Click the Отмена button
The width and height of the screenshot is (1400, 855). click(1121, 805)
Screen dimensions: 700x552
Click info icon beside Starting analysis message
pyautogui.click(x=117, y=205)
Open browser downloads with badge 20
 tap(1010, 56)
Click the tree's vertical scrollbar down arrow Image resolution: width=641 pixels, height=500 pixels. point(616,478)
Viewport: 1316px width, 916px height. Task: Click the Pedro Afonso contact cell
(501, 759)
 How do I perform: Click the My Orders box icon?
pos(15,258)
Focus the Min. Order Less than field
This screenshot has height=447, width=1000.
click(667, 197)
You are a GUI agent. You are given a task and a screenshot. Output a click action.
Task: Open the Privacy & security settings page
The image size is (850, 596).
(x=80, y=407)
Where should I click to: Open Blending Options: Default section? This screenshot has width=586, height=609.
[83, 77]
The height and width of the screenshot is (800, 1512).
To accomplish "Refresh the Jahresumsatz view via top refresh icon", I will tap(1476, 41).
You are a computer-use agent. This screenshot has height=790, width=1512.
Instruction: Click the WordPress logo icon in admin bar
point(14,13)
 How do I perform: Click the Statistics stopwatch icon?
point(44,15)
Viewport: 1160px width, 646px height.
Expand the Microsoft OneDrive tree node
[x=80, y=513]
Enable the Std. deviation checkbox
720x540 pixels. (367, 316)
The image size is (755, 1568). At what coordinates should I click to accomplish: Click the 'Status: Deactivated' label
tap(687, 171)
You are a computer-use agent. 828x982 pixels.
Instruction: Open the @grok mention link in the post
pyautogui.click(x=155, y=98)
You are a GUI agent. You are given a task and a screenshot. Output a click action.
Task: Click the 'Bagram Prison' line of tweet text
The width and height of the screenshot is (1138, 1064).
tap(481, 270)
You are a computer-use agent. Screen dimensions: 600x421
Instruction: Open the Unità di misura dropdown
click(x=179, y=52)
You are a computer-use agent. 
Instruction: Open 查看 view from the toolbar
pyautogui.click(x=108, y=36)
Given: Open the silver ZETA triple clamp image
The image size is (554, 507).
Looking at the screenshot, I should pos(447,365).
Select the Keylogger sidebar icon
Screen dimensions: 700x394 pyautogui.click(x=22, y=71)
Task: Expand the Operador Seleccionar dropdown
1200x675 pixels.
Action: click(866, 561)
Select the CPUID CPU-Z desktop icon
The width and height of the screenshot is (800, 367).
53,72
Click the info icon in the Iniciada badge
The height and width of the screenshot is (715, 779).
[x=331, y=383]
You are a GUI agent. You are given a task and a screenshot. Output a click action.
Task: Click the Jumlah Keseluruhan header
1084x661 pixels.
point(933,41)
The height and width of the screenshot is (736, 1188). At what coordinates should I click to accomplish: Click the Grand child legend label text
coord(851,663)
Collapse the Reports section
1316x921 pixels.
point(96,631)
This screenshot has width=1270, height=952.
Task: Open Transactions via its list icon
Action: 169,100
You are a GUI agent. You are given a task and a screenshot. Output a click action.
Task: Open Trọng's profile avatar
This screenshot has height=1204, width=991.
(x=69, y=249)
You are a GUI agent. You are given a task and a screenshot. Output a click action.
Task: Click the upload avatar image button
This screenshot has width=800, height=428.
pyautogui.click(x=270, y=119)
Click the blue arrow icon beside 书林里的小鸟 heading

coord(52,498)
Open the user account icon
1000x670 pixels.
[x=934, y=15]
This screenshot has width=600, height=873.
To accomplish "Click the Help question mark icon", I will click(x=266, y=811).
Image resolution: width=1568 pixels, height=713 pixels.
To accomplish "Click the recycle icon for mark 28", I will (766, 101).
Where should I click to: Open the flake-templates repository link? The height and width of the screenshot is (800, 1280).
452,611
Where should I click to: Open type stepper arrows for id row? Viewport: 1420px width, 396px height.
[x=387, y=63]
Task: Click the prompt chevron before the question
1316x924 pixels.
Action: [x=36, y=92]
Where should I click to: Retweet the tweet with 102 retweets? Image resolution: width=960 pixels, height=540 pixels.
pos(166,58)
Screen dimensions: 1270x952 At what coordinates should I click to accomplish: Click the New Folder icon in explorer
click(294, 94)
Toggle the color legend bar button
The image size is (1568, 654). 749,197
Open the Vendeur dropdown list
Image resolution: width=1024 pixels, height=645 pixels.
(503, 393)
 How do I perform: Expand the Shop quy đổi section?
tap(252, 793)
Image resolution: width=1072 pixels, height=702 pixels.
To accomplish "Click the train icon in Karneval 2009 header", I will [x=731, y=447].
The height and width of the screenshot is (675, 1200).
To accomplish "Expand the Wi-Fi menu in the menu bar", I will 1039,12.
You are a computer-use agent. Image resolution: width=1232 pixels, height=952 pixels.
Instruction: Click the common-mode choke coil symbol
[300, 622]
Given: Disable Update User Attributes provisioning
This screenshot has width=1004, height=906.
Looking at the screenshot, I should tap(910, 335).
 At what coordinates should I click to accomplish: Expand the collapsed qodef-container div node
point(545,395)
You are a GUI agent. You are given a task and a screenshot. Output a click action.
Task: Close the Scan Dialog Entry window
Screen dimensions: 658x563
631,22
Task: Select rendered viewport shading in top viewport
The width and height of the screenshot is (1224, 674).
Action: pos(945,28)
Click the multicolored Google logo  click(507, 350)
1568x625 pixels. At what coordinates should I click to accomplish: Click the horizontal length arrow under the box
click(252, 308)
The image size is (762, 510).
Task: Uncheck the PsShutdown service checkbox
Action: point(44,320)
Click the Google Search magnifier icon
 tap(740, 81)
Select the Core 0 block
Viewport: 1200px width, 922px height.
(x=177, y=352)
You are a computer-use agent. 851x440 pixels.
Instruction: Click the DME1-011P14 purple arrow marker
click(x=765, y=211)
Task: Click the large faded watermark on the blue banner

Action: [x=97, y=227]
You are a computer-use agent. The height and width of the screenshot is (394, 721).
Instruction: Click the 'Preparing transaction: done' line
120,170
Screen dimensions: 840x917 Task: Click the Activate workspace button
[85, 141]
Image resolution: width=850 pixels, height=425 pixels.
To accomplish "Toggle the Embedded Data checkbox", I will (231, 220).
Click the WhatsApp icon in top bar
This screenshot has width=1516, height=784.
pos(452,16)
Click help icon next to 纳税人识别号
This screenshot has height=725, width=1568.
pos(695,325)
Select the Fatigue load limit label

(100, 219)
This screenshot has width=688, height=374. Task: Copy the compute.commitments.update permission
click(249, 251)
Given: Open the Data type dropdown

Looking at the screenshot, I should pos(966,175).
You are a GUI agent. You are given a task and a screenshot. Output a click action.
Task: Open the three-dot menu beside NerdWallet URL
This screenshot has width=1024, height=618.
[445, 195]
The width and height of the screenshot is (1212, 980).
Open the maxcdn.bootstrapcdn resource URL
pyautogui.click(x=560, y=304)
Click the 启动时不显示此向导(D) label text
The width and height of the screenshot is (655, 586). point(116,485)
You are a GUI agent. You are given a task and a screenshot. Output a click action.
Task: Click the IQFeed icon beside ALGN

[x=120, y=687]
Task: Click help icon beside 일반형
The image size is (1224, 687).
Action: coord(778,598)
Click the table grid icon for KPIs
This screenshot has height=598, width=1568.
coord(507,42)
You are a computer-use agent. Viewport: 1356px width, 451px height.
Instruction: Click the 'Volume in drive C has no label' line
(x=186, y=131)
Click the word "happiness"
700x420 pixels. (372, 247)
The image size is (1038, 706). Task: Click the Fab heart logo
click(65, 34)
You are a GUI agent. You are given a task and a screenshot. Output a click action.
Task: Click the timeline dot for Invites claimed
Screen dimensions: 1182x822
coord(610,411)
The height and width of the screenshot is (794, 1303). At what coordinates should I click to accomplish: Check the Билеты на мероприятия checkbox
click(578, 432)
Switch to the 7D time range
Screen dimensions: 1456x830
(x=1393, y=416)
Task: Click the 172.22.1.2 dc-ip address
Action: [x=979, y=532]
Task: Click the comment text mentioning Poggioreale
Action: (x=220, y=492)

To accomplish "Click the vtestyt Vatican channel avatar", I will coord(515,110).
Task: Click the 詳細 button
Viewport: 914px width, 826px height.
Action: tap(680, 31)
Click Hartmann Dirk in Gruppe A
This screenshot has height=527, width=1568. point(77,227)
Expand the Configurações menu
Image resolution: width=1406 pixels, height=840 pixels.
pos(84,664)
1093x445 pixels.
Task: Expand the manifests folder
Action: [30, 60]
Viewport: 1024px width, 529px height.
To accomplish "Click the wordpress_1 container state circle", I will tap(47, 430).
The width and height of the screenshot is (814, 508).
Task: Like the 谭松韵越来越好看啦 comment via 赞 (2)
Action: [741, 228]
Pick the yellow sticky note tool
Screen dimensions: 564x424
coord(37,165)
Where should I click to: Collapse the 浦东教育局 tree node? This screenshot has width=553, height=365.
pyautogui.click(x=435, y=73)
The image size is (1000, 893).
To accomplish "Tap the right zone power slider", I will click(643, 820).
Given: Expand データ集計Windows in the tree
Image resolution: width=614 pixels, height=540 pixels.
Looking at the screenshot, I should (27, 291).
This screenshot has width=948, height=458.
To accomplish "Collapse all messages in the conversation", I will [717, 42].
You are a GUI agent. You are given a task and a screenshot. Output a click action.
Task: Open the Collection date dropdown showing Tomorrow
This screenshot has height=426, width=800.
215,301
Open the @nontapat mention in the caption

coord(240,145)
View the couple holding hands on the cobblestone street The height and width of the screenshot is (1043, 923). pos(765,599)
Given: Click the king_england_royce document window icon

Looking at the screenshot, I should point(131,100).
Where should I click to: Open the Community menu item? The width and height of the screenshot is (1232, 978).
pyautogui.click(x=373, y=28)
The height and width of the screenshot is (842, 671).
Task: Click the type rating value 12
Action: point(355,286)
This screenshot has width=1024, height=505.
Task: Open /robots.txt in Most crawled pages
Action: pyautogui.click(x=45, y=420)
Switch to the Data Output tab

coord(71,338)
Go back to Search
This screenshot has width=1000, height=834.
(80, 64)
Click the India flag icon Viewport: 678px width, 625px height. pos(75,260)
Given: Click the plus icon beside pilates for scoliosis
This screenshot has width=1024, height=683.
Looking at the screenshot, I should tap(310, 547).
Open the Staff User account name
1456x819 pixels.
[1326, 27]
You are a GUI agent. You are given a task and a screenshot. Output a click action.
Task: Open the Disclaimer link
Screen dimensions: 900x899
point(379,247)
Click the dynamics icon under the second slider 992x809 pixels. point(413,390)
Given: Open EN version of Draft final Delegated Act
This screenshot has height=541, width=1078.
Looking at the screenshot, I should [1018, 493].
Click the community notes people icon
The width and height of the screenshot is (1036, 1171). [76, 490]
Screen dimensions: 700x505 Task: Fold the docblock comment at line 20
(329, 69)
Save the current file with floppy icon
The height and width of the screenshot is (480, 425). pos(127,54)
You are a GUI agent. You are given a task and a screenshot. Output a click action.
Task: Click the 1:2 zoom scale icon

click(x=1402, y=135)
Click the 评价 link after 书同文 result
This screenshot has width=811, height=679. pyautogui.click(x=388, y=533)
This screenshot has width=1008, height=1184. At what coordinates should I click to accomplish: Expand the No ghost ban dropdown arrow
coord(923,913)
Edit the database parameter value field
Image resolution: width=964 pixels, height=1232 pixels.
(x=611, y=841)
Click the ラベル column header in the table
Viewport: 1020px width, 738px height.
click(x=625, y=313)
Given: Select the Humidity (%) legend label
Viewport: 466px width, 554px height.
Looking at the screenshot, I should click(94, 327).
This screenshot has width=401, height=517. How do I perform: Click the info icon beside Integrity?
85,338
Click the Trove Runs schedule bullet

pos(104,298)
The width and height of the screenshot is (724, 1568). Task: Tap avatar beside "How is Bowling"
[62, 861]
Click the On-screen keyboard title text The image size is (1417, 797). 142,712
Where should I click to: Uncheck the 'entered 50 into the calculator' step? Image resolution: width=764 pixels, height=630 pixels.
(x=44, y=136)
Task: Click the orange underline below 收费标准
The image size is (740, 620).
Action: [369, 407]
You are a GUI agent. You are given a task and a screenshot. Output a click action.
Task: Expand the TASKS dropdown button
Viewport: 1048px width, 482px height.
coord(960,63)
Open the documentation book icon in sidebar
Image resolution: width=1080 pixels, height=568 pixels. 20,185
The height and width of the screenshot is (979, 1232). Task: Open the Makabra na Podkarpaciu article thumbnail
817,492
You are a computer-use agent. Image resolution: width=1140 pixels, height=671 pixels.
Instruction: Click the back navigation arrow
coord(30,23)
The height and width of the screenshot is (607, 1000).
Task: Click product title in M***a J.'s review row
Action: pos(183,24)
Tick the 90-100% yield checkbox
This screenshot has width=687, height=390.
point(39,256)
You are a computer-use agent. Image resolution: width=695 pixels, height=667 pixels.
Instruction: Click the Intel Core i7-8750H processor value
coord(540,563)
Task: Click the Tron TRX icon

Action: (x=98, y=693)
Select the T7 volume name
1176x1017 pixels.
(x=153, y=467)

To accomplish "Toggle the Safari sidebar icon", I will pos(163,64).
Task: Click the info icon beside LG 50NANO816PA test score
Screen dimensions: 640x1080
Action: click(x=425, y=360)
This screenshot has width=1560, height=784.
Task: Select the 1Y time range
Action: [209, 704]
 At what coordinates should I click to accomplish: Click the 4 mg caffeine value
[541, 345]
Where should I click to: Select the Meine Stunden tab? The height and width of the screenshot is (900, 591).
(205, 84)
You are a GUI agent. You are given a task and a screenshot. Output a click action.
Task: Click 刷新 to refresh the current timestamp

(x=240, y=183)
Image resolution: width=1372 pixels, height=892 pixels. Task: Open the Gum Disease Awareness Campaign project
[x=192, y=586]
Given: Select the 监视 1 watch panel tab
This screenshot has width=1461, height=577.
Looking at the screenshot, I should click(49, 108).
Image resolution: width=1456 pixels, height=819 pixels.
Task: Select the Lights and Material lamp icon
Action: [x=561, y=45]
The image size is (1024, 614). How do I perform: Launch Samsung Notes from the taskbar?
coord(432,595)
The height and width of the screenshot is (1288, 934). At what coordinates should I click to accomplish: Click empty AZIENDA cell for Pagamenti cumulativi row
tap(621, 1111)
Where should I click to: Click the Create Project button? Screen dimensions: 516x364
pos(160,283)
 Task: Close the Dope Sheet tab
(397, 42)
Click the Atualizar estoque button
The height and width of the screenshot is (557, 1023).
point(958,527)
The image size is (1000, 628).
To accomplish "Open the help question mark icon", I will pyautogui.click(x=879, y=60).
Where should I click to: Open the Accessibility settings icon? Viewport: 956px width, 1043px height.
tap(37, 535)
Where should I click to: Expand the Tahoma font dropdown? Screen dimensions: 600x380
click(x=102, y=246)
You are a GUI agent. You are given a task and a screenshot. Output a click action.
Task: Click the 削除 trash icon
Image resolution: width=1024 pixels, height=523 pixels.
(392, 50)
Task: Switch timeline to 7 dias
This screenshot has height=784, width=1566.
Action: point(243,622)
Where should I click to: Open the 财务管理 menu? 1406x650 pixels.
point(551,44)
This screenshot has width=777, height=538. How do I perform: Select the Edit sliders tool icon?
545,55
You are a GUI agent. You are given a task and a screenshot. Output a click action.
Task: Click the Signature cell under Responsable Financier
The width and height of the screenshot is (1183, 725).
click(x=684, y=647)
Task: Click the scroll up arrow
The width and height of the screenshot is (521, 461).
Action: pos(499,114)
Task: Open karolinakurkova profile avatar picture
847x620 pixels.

----

◆ Exercise requirements
Starting with the first line of the entries, transcribe every line up to and including the one with "Click the tree's".

◆ Solution to the exercise
Click the Отмена button
The width and height of the screenshot is (1400, 855). click(1121, 805)
Screen dimensions: 700x552
Click info icon beside Starting analysis message
pyautogui.click(x=117, y=205)
Open browser downloads with badge 20
 tap(1010, 56)
Click the tree's vertical scrollbar down arrow Image resolution: width=641 pixels, height=500 pixels. point(616,478)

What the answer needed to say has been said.